Your task: Copy verbatim every line of the data from the line holding "The width and" through the last line of the data, both ends included. Leave the pictures out of your answer.

Records shown:
------------------------------

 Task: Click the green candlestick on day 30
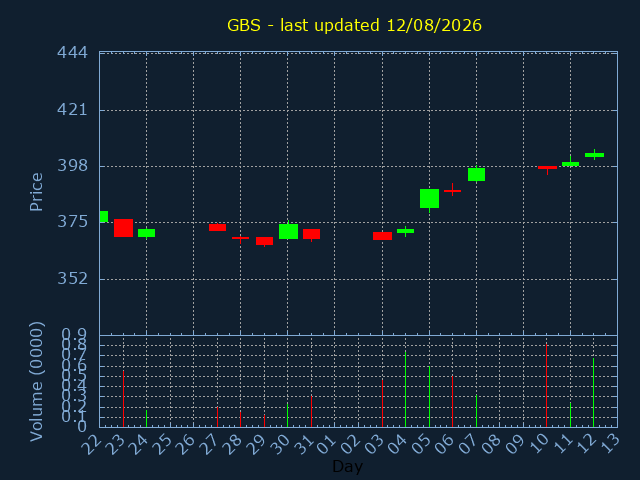point(288,231)
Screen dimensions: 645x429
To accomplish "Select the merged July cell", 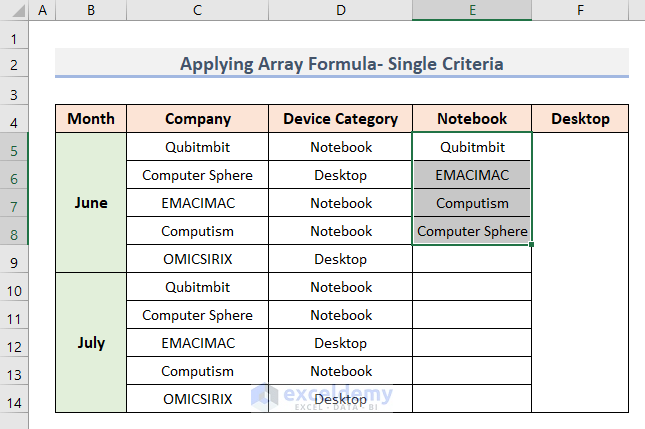I will (91, 342).
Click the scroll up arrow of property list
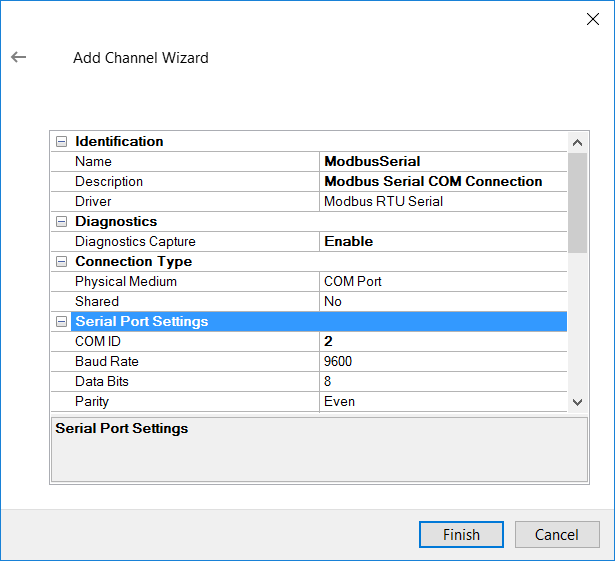This screenshot has height=561, width=615. 577,141
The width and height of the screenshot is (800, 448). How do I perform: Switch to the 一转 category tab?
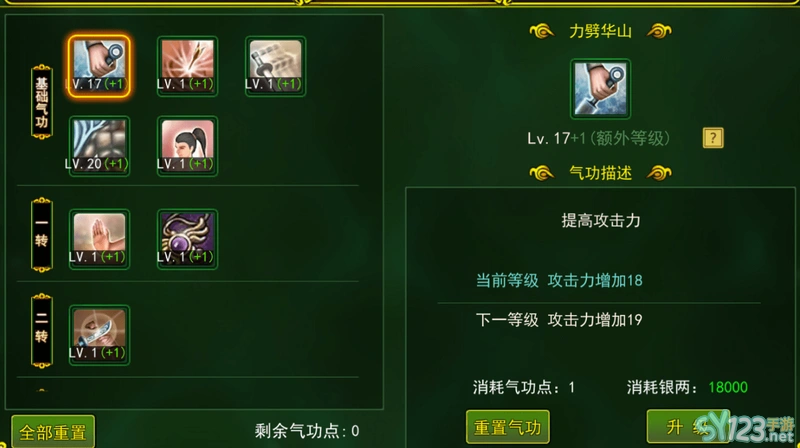(42, 235)
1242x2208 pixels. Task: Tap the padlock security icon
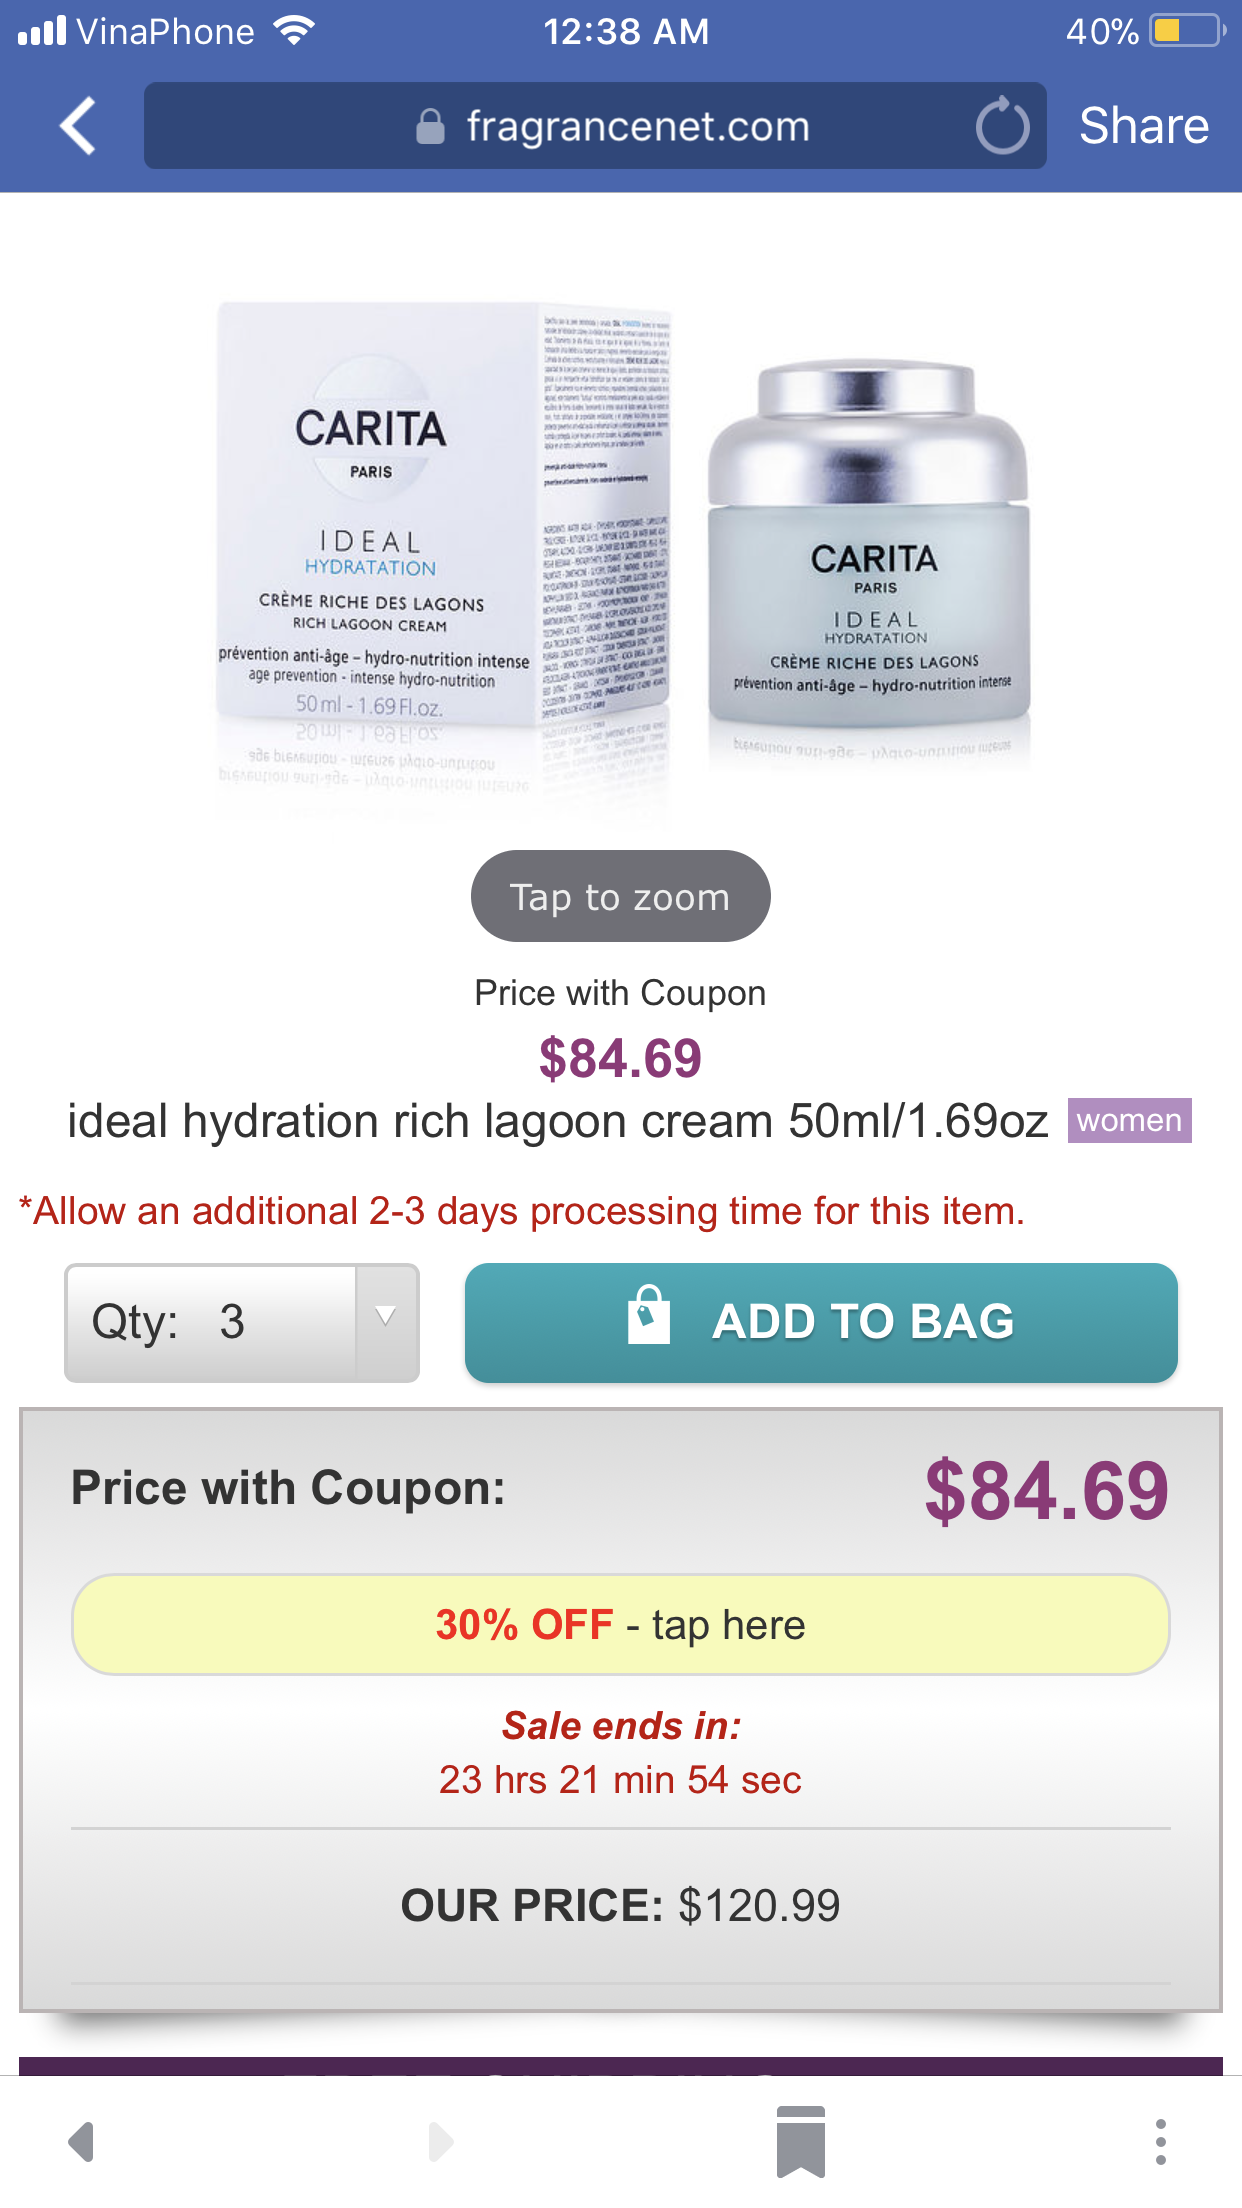(x=430, y=127)
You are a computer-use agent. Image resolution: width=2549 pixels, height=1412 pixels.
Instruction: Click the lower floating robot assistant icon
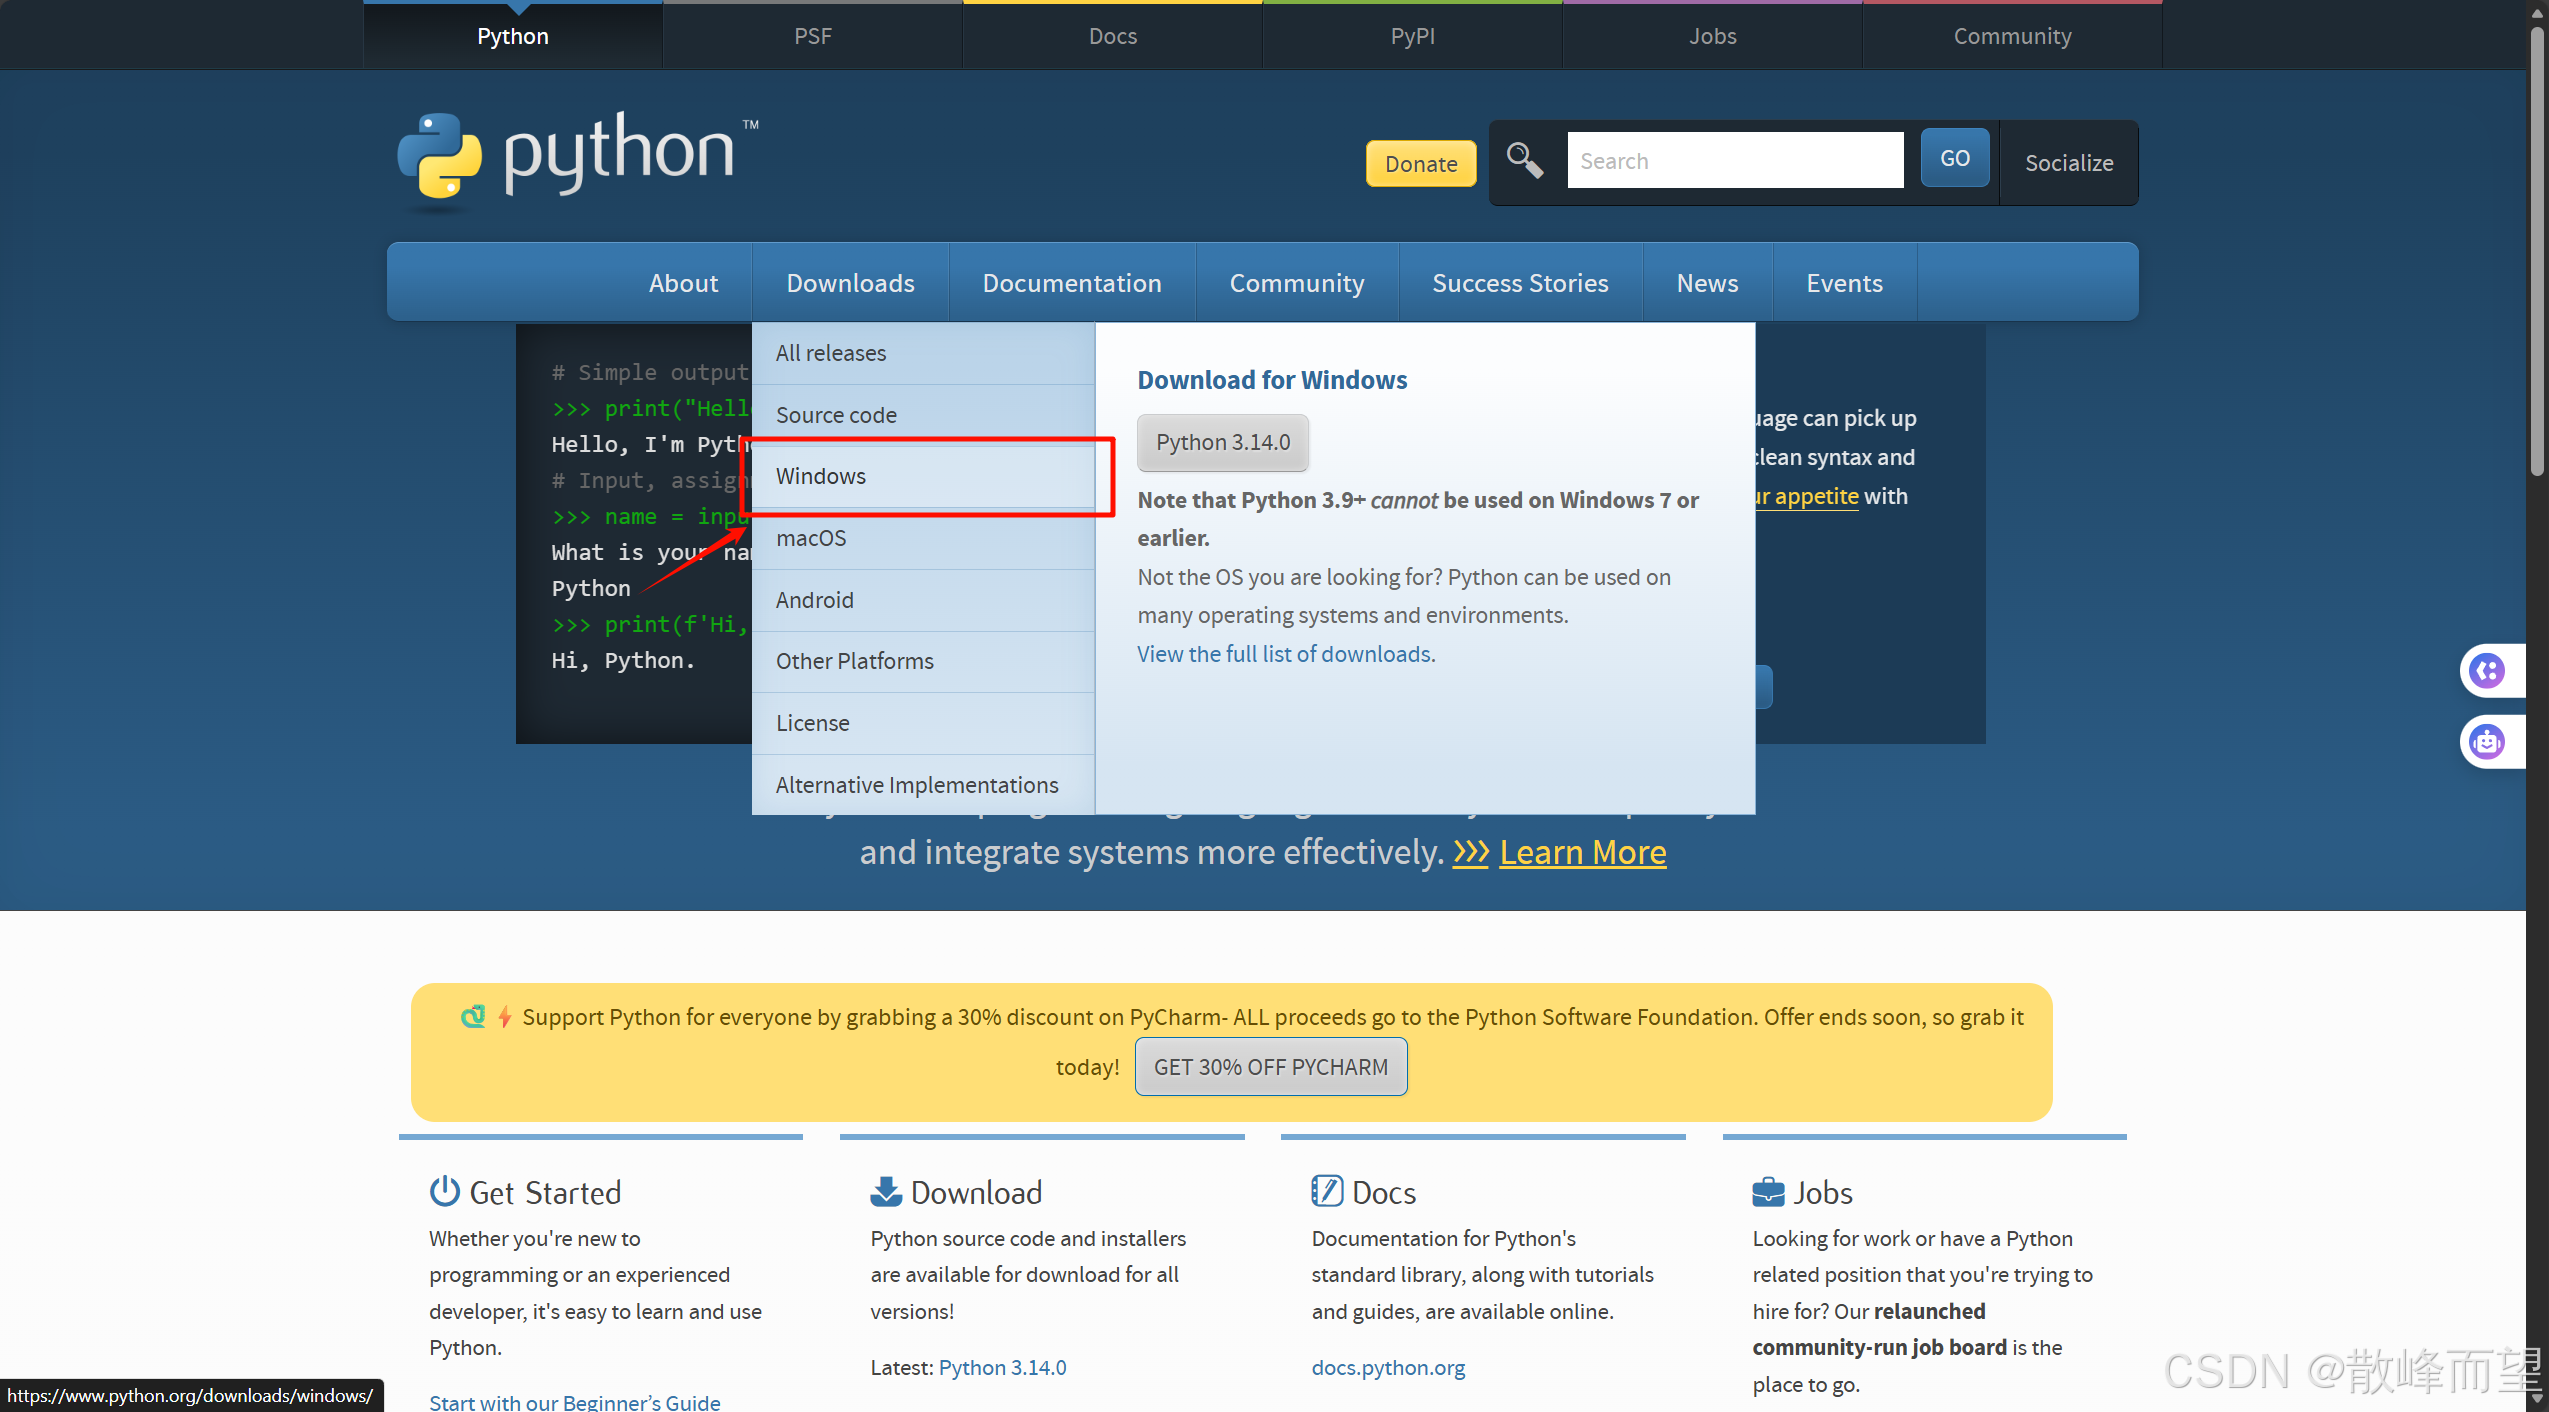click(2487, 742)
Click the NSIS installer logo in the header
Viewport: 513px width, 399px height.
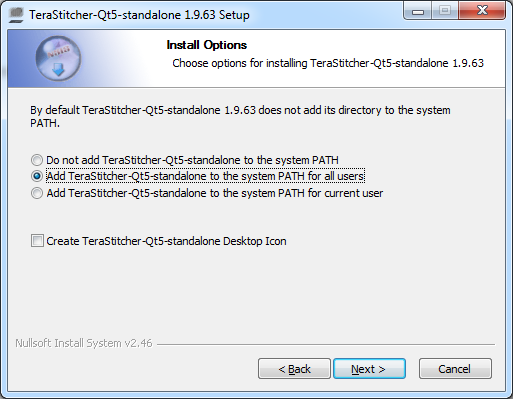pos(58,58)
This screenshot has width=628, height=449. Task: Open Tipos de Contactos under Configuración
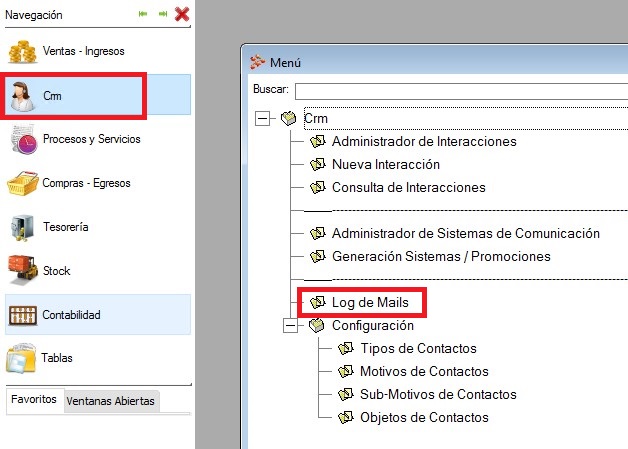[417, 348]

------------------------------

Answer for the task:
The width and height of the screenshot is (800, 448). How do I perform: Switch to the 一转 category tab?
(42, 235)
1242x2208 pixels. Task: Tap the padlock security icon
(x=430, y=127)
You are a computer-use agent. Image resolution: width=2549 pixels, height=1412 pixels.
Instruction: Click the lower floating robot assistant icon
click(2487, 742)
Click the NSIS installer logo in the header
Viewport: 513px width, 399px height.
pos(58,58)
This screenshot has width=628, height=449. Task: Open Tipos de Contactos under Configuración
[417, 348]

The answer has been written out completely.